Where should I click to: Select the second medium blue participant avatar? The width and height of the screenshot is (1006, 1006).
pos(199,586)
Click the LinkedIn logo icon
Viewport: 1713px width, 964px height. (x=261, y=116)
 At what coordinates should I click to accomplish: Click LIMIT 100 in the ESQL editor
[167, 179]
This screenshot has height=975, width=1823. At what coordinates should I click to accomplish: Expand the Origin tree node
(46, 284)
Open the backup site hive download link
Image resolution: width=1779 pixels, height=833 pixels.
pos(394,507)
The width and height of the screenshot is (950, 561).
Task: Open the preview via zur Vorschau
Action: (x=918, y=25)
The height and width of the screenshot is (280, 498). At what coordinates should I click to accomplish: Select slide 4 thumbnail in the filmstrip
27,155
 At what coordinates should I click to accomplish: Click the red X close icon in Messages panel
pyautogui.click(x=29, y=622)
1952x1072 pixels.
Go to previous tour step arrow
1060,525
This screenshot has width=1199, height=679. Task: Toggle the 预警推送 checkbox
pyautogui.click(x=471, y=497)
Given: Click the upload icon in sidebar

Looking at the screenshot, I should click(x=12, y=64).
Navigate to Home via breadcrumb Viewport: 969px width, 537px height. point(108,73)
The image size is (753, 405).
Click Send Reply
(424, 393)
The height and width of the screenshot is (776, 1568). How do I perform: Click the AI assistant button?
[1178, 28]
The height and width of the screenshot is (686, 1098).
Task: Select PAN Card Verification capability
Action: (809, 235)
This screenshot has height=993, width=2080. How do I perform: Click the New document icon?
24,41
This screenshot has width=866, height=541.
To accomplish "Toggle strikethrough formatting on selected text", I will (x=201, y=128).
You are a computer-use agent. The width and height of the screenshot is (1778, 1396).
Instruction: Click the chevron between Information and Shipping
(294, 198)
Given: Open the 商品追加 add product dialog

■ Instructions to follow
Find the line with "Click the LinkedIn logo icon" in the entries above. Retype it and each line after it, exactly, through the line with "This screenshot has width=866, height=541.", and stop there.

■ Written solution
Click the LinkedIn logo icon
Viewport: 1713px width, 964px height. (x=261, y=116)
 At what coordinates should I click to accomplish: Click LIMIT 100 in the ESQL editor
[167, 179]
This screenshot has height=975, width=1823. At what coordinates should I click to accomplish: Expand the Origin tree node
(46, 284)
Open the backup site hive download link
Image resolution: width=1779 pixels, height=833 pixels.
pos(394,507)
The width and height of the screenshot is (950, 561).
Task: Open the preview via zur Vorschau
Action: (x=918, y=25)
The height and width of the screenshot is (280, 498). At what coordinates should I click to accomplish: Select slide 4 thumbnail in the filmstrip
27,155
 At what coordinates should I click to accomplish: Click the red X close icon in Messages panel
pyautogui.click(x=29, y=622)
1952x1072 pixels.
Go to previous tour step arrow
1060,525
This screenshot has width=1199, height=679. Task: Toggle the 预警推送 checkbox
pyautogui.click(x=471, y=497)
Given: Click the upload icon in sidebar

Looking at the screenshot, I should click(x=12, y=64).
Navigate to Home via breadcrumb Viewport: 969px width, 537px height. point(108,73)
The image size is (753, 405).
Click Send Reply
(424, 393)
The height and width of the screenshot is (776, 1568). How do I perform: Click the AI assistant button?
[1178, 28]
The height and width of the screenshot is (686, 1098).
Task: Select PAN Card Verification capability
Action: (809, 235)
This screenshot has height=993, width=2080. How do I perform: Click the New document icon?
24,41
This screenshot has width=866, height=541.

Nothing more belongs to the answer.